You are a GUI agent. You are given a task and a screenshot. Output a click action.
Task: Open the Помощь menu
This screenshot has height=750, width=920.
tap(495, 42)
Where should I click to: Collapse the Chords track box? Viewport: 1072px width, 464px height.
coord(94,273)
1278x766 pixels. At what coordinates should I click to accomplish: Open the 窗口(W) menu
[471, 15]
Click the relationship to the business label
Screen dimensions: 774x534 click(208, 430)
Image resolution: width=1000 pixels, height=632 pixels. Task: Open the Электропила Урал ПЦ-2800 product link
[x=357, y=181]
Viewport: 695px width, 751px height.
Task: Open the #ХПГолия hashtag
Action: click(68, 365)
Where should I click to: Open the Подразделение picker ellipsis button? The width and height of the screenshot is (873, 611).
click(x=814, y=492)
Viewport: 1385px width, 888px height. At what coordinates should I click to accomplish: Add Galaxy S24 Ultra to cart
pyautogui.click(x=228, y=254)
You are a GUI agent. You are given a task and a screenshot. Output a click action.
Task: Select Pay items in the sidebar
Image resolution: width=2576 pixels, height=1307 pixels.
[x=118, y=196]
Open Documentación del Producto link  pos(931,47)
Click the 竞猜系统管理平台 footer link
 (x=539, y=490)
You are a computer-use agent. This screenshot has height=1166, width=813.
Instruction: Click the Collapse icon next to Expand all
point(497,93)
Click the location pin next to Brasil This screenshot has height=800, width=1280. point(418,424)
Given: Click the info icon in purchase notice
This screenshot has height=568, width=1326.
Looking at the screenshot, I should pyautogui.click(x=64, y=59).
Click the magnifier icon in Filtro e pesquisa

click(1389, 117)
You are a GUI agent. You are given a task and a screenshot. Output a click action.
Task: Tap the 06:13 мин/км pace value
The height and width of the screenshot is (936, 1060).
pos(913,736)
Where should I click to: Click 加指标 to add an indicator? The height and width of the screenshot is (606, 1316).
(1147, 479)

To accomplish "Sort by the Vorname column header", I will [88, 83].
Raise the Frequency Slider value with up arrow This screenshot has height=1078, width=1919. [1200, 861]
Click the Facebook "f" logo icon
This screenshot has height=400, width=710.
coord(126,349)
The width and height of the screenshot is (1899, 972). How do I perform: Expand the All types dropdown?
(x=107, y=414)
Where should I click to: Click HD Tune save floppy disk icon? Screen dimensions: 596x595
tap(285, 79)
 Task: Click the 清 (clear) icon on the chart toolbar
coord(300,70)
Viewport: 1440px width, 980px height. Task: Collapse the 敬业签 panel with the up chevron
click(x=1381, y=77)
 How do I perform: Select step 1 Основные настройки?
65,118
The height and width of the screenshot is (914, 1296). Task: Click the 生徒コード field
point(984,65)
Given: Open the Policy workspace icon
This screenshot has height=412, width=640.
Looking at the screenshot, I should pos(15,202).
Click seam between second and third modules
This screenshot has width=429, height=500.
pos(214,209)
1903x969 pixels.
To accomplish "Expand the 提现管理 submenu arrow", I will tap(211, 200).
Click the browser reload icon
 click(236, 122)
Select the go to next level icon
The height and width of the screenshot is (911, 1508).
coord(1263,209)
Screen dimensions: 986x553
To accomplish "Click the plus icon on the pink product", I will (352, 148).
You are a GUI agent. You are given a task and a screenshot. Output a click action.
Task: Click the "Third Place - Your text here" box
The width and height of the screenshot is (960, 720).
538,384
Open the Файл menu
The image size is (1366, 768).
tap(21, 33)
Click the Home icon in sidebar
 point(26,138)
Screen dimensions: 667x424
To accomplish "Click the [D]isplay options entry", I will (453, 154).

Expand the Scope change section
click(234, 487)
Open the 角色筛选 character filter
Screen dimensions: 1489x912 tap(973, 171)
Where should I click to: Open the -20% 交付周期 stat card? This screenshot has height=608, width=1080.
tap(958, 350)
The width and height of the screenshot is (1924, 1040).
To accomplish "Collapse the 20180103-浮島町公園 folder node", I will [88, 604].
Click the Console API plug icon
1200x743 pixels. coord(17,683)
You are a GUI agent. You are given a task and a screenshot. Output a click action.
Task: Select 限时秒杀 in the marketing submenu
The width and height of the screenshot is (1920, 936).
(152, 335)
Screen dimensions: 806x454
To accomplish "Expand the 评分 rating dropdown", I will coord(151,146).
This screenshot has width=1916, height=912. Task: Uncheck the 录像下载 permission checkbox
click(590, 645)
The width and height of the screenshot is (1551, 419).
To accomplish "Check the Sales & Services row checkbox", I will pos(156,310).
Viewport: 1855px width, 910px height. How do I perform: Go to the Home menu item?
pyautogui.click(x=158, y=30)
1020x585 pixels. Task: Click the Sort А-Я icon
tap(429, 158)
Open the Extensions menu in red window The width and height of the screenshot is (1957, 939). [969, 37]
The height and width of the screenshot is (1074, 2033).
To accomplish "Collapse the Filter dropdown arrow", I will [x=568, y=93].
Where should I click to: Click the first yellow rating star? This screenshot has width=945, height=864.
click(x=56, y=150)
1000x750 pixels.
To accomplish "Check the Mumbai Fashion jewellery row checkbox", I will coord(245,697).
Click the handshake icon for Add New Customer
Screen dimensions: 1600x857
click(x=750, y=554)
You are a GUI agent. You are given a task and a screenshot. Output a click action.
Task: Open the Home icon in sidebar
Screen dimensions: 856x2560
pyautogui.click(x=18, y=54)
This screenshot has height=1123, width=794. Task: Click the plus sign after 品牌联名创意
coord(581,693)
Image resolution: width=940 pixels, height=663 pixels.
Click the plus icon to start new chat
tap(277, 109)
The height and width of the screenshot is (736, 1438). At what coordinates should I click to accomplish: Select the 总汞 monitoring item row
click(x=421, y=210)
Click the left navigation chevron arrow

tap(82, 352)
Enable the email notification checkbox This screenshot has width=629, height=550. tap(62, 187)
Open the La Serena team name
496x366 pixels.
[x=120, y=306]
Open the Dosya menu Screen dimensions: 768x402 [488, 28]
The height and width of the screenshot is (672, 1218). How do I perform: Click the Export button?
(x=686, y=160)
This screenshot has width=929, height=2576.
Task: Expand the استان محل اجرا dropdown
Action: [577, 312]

********************

**TASK BRIEF**
Lines of the material that contain the word "submenu" are to be gathered.

**TASK ANSWER**
To accomplish "Expand the 提现管理 submenu arrow", I will tap(211, 200).
Task: Select 限时秒杀 in the marketing submenu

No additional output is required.